The Journey to a Speedy Tesla

I started off with a Nissan Leaf back in 2015. My previous cars had either been hothatches or heavily modified off road vehicles, so this was very different. I got it as a 4 day test drive and needed to see if I could get to work and back (80 mile round trip) on a single charge.

I didn’t buy new, as tbh, it is financially stupid considering the huge initial loss. I bought a 2014 24kwh Accenta for £11,600 with just 2,932 miles on it. The first thing I would say is that the NEDC rated range of 124 is a complete lie. I took it for a drive on a hot summers day, with very gentle acceleration, 50mph max, planned well ahead at junctions to minimise the amount of braking and just scraped 101.6 miles out of it before it went into reduced power mode, then into neutral, rolled to a stop and that was it. That car did me for 2 years and 40,000 miles.

I spent £800 on electric, that was it!! So much cheaper than any petrol or diesel vehicle I have ever had.

After a couple of years, it left me in trouble, in so much as I needed to respond to an emergency call out (I’m an Electrical Engineer by trade), but only had 16 miles of range left. It would have taken 4 hours to get enough charge to get to the job, which was no good. I jumped in a taxi, and had to swallow the cost of an 80 mile round trip. While I was in the taxi, I went on Tesla’s Certified Pre Owned website, just out of curiosity. I had always wanted one, and even test drove the P90DL the summer before, but they are so expensive. Anyway, I found a black P85 Model S, just under 3 years old with 23,000 miles.

It was up for £45,500. This I could afford, although it was still the most expensive car I had ever bought. It came with free supercharging, no road tax, no congestion charge and servicing was optional, not compulsory. Performance was crazy fast. I had looked at a supercharged Ford Mustang, but this thing with its silence and ability to bury you in the seat, really was the car I was looking for. 0-60 is reported as 4.2 seconds, but the datalogger has it as 3.9 seconds. Quarter mile is 12.2 seconds. Range is 200 to 230 miles, depending on temperature and driving style.

It is now 2 years it has done 54,000 miles since I got it, and yes, I will definitely get another.
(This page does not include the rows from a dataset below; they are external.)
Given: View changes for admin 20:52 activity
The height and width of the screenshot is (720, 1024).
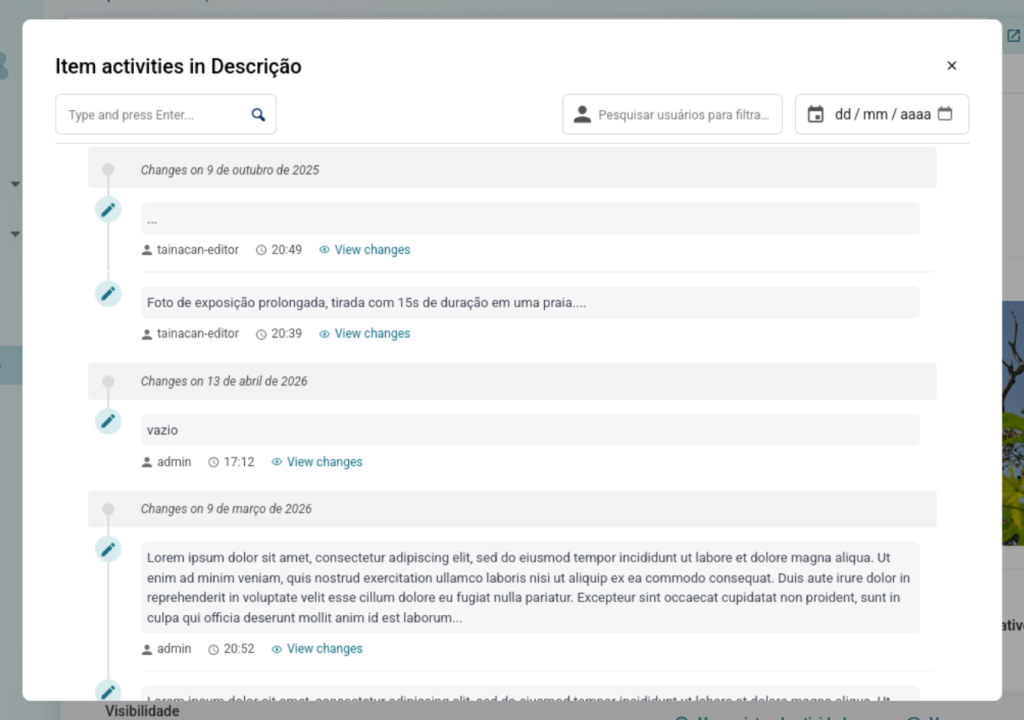Looking at the screenshot, I should pos(323,649).
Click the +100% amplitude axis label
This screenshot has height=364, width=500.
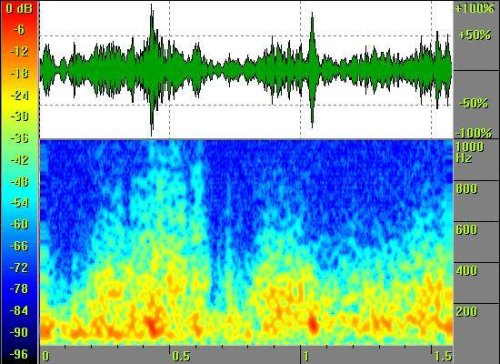[x=475, y=8]
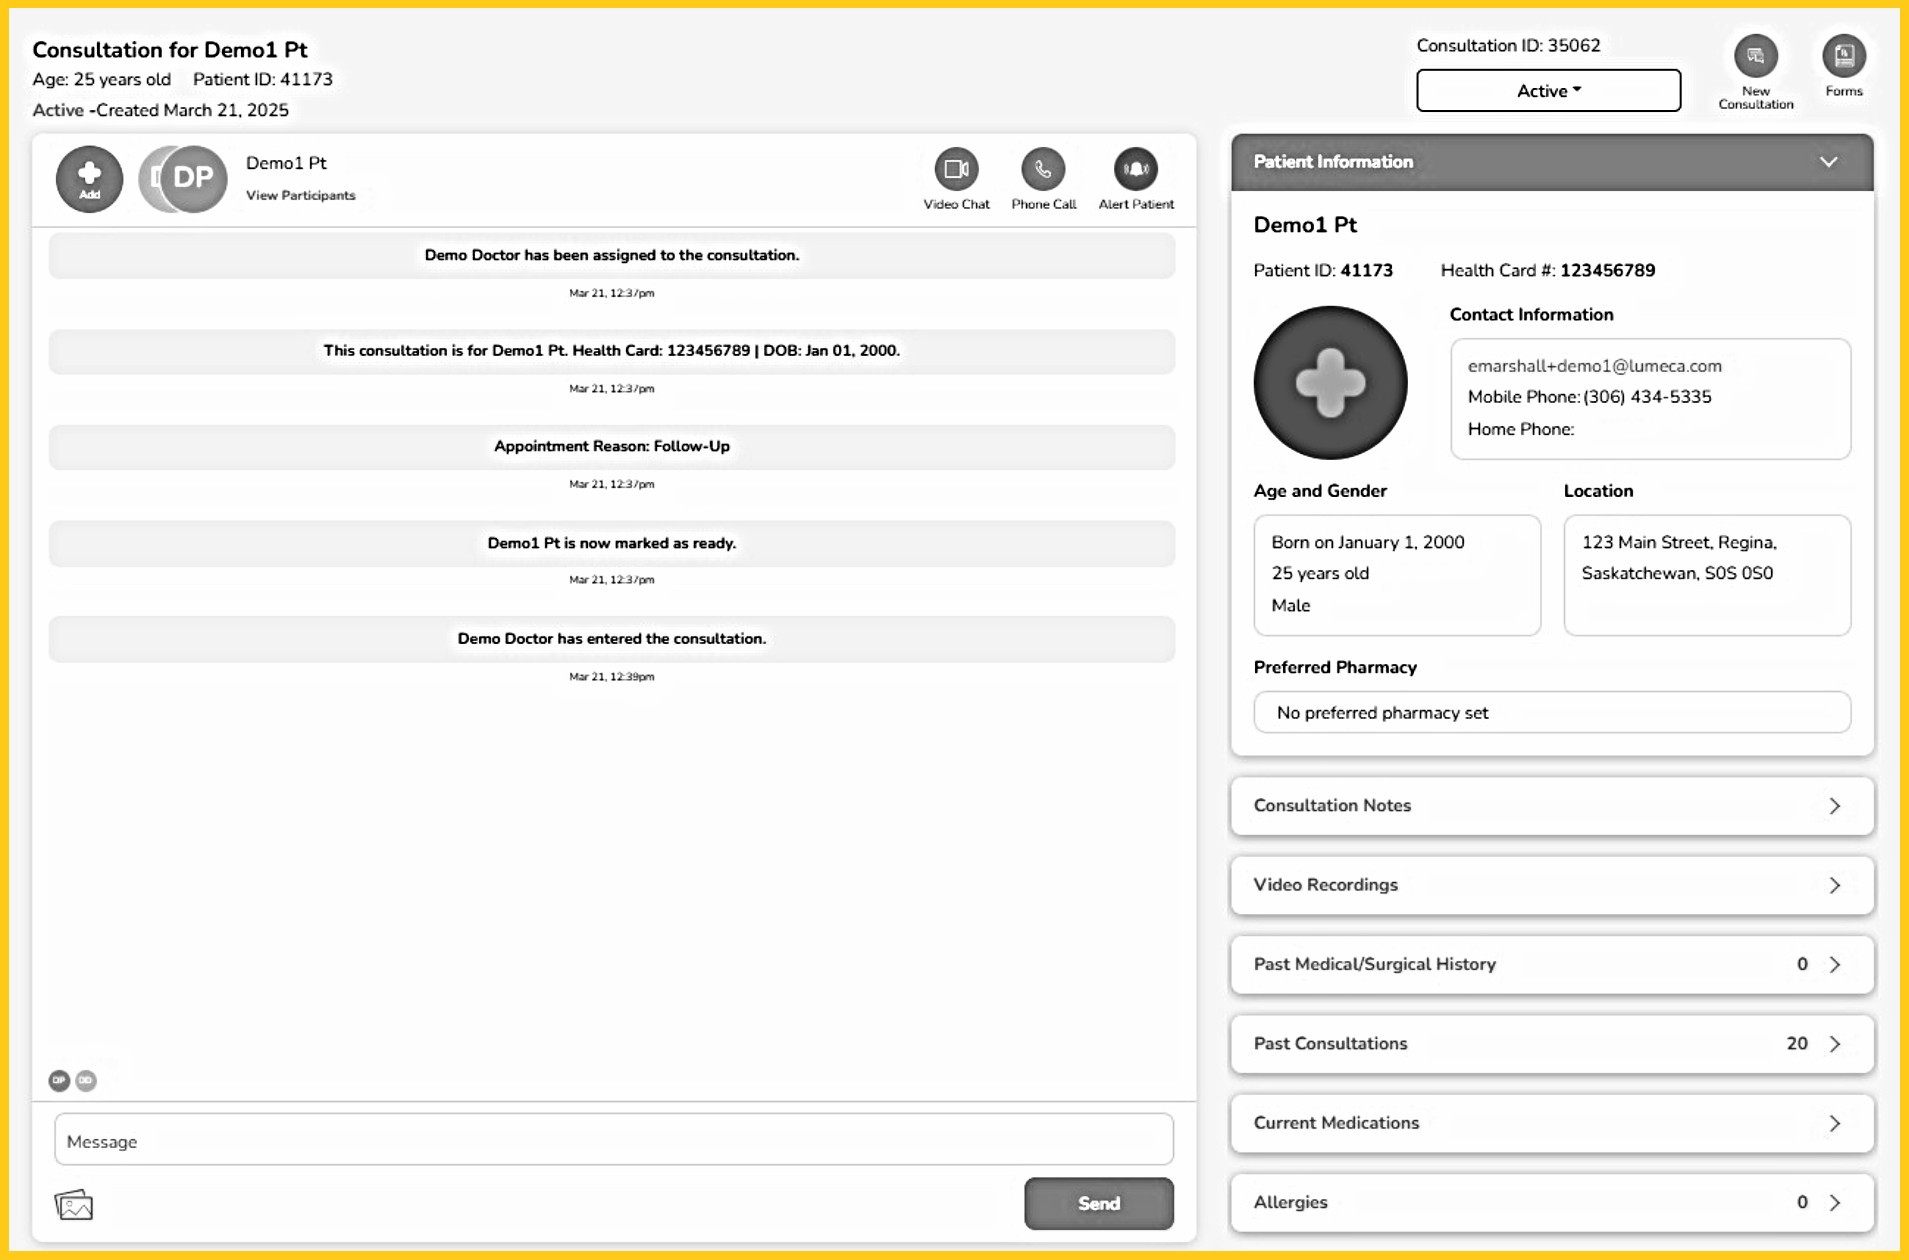Screen dimensions: 1909x1260
Task: Start a Video Chat with patient
Action: point(956,170)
Tesla found me this one after I told them what I wanted. It originally had the 19" wheels, but I wanted the 21". This was a £4500 option when new. The sales guy said “silver or dark grey”? To which I said dark grey. He replied with “OK, done”. No charge. Straight swap. Needless to say, I was very impressed.
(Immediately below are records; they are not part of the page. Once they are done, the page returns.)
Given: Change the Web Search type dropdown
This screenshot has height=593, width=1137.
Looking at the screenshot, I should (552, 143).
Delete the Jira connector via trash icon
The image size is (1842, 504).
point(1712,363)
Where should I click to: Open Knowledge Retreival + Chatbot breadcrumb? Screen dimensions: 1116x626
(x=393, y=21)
There are things you need to remember with these cars. They are a computer on wheels, and, just like Microsoft, they hang sometimes. A quick press of a couple of buttons and it resets and off it goes. The other thing to remember is that you can lose your licence so easily with this. The national speed limit is gone in under 5 seconds, and an instant ban in 10 seconds.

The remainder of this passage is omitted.